Segment Start: Source document

The second ever post I made on this blog was about being lost. Now it is time to write another one, and in fact this may become the theme of more of my writing, because for a while now it has been a theme in my life.
I don't like the word 'lost' per se. Someone described me with the word random in June, and that captures something poignant. I have inherited this quality from my dad (who is essentially a stranger to me). For the short time I was forced to be in his life, I saw him go through numerous hobbies: golfing, fishing, sailboating, gardening, building a boat...and drop projects before he finished them, or quit exploring a skill long before he mastered it. This quality always annoyed me, in part because I want to trust that when someone says they are going to do something, they will. I like consistency.
This is all the more reason that I annoy myself for my own lack of follow through. When I did Girl Scouts for a few years, they had a book of badges. At the beginning of each category was a badge called a Dabbler. This was a way to gently explore the subject matter, and then later badges would go more in depth with subcategories. So there would be a nature dabbler, an art dabbler, etc. These interested me more than anything else in the whole book. I wanted to explore everything, to be the master of all subjects. I still do.

Segment End: Source document
Segment Start: Source material

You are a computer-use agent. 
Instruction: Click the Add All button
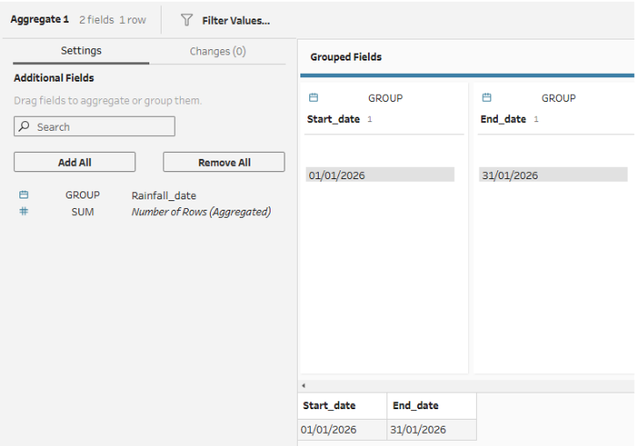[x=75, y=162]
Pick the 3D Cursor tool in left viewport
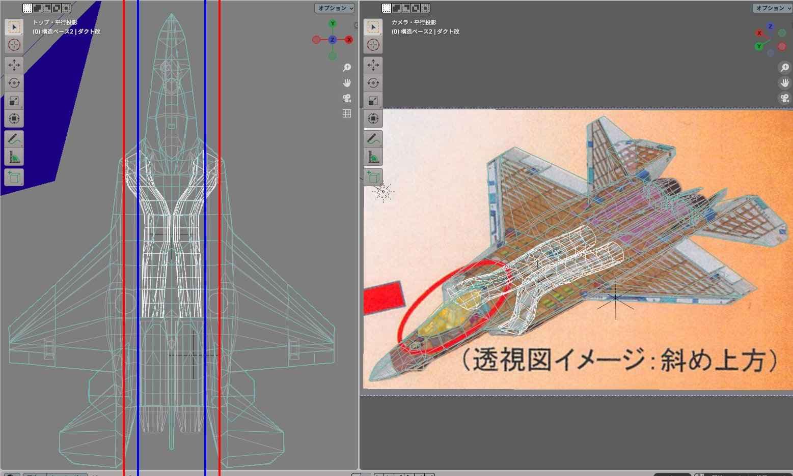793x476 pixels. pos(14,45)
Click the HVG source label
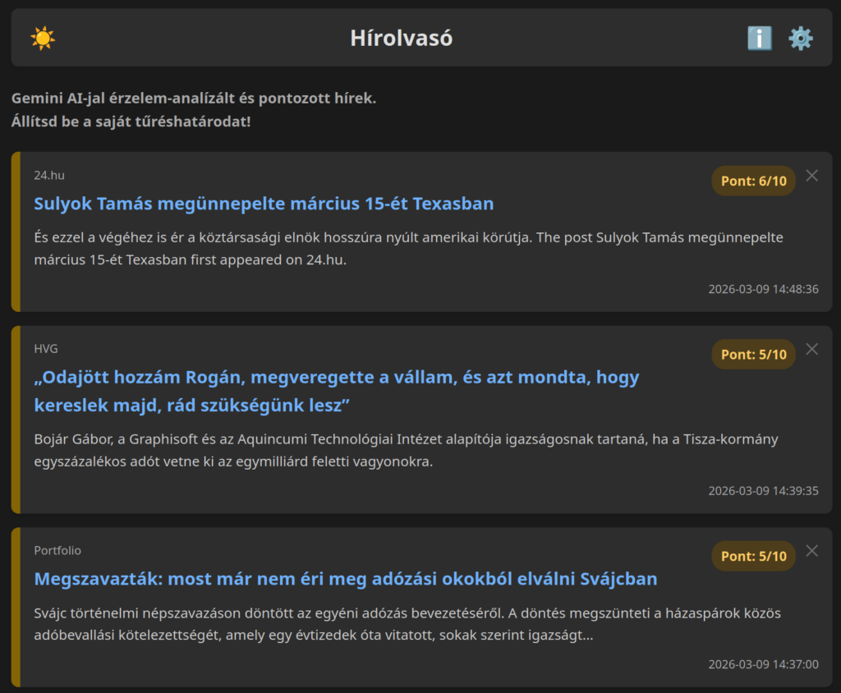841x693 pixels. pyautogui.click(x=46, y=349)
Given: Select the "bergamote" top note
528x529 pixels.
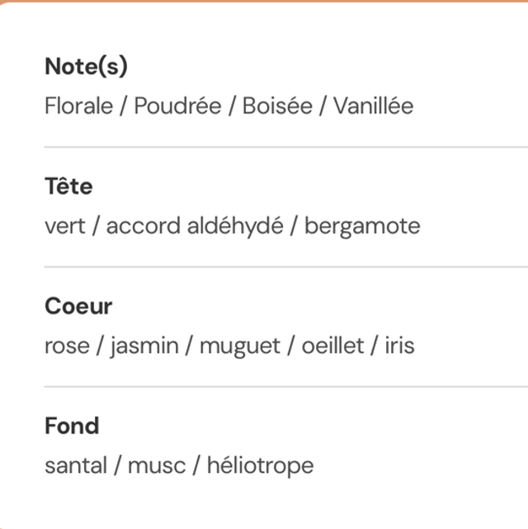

Segment End: Source material

#### [Problem]
Reproduce the entire blog post about being lost verbatim.

#### [Answer below]
The second ever post I made on this blog was about being lost. Now it is time to write another one, and in fact this may become the theme of more of my writing, because for a while now it has been a theme in my life.
I don't like the word 'lost' per se. Someone described me with the word random in June, and that captures something poignant. I have inherited this quality from my dad (who is essentially a stranger to me). For the short time I was forced to be in his life, I saw him go through numerous hobbies: golfing, fishing, sailboating, gardening, building a boat...and drop projects before he finished them, or quit exploring a skill long before he mastered it. This quality always annoyed me, in part because I want to trust that when someone says they are going to do something, they will. I like consistency.
This is all the more reason that I annoy myself for my own lack of follow through. When I did Girl Scouts for a few years, they had a book of badges. At the beginning of each category was a badge called a Dabbler. This was a way to gently explore the subject matter, and then later badges would go more in depth with subcategories. So there would be a nature dabbler, an art dabbler, etc. These interested me more than anything else in the whole book. I wanted to explore everything, to be the master of all subjects. I still do.